TASK INSTRUCTIONS: Faithfully repeat all of the records, as they are written below.

(Collected data entries)
###

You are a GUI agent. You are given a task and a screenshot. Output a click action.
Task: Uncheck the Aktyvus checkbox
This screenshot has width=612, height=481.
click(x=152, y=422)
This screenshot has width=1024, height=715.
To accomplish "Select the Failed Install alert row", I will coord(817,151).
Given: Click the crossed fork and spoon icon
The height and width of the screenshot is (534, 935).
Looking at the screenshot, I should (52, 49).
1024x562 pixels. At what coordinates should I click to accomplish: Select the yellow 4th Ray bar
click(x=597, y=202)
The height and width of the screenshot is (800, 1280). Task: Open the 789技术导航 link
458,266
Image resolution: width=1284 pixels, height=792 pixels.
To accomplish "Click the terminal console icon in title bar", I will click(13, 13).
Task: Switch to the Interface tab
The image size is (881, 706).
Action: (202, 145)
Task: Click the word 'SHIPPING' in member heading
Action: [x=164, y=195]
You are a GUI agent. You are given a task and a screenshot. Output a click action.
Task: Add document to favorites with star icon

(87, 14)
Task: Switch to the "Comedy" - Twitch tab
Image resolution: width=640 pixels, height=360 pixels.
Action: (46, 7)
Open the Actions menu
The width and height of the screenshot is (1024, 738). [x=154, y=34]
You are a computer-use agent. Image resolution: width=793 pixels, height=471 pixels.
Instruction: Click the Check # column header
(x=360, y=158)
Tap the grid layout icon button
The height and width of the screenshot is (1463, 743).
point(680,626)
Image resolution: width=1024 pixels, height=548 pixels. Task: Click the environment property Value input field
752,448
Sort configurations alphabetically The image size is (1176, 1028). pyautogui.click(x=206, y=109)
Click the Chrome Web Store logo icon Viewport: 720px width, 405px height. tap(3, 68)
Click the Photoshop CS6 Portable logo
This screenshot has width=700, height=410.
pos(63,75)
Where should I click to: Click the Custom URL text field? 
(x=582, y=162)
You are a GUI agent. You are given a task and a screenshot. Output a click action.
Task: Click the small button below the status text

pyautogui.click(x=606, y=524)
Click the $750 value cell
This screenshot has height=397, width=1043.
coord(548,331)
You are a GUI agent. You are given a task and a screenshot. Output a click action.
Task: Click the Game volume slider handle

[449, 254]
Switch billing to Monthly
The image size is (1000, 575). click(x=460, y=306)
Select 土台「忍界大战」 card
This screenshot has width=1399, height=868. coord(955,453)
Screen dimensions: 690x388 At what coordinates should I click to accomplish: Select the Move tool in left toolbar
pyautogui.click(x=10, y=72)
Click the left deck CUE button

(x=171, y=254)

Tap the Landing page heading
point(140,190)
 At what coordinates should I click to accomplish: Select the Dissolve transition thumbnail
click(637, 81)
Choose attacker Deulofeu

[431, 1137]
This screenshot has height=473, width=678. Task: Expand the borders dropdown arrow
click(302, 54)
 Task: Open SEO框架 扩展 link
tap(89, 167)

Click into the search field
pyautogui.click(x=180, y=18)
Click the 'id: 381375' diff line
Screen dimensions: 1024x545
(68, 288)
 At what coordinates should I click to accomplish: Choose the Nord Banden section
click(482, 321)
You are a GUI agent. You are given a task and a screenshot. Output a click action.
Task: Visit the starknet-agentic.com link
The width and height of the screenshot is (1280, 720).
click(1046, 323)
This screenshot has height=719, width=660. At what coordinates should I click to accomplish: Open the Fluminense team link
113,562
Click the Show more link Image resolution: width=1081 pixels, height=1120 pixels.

###

REPLY:
You are a GUI agent. You are given a task and a screenshot. Output a click action.
Task: Uncheck the Aktyvus checkbox
This screenshot has width=612, height=481.
click(x=152, y=422)
This screenshot has width=1024, height=715.
To accomplish "Select the Failed Install alert row", I will coord(817,151).
Given: Click the crossed fork and spoon icon
The height and width of the screenshot is (534, 935).
Looking at the screenshot, I should (52, 49).
1024x562 pixels. At what coordinates should I click to accomplish: Select the yellow 4th Ray bar
click(x=597, y=202)
The height and width of the screenshot is (800, 1280). Task: Open the 789技术导航 link
458,266
Image resolution: width=1284 pixels, height=792 pixels.
To accomplish "Click the terminal console icon in title bar", I will click(13, 13).
Task: Switch to the Interface tab
The image size is (881, 706).
Action: (202, 145)
Task: Click the word 'SHIPPING' in member heading
Action: [x=164, y=195]
You are a GUI agent. You are given a task and a screenshot. Output a click action.
Task: Add document to favorites with star icon

(87, 14)
Task: Switch to the "Comedy" - Twitch tab
Image resolution: width=640 pixels, height=360 pixels.
Action: (46, 7)
Open the Actions menu
The width and height of the screenshot is (1024, 738). [x=154, y=34]
You are a computer-use agent. Image resolution: width=793 pixels, height=471 pixels.
Instruction: Click the Check # column header
(x=360, y=158)
Tap the grid layout icon button
The height and width of the screenshot is (1463, 743).
point(680,626)
Image resolution: width=1024 pixels, height=548 pixels. Task: Click the environment property Value input field
752,448
Sort configurations alphabetically The image size is (1176, 1028). pyautogui.click(x=206, y=109)
Click the Chrome Web Store logo icon Viewport: 720px width, 405px height. tap(3, 68)
Click the Photoshop CS6 Portable logo
This screenshot has width=700, height=410.
pos(63,75)
Where should I click to: Click the Custom URL text field? 
(x=582, y=162)
You are a GUI agent. You are given a task and a screenshot. Output a click action.
Task: Click the small button below the status text

pyautogui.click(x=606, y=524)
Click the $750 value cell
This screenshot has height=397, width=1043.
coord(548,331)
You are a GUI agent. You are given a task and a screenshot. Output a click action.
Task: Click the Game volume slider handle

[449, 254]
Switch billing to Monthly
The image size is (1000, 575). click(x=460, y=306)
Select 土台「忍界大战」 card
This screenshot has width=1399, height=868. coord(955,453)
Screen dimensions: 690x388 At what coordinates should I click to accomplish: Select the Move tool in left toolbar
pyautogui.click(x=10, y=72)
Click the left deck CUE button

(x=171, y=254)

Tap the Landing page heading
point(140,190)
 At what coordinates should I click to accomplish: Select the Dissolve transition thumbnail
click(637, 81)
Choose attacker Deulofeu

[431, 1137]
This screenshot has height=473, width=678. Task: Expand the borders dropdown arrow
click(302, 54)
 Task: Open SEO框架 扩展 link
tap(89, 167)

Click into the search field
pyautogui.click(x=180, y=18)
Click the 'id: 381375' diff line
Screen dimensions: 1024x545
(68, 288)
 At what coordinates should I click to accomplish: Choose the Nord Banden section
click(482, 321)
You are a GUI agent. You are given a task and a screenshot. Output a click action.
Task: Visit the starknet-agentic.com link
The width and height of the screenshot is (1280, 720).
click(1046, 323)
This screenshot has height=719, width=660. At what coordinates should I click to accomplish: Open the Fluminense team link
113,562
Click the Show more link Image resolution: width=1081 pixels, height=1120 pixels.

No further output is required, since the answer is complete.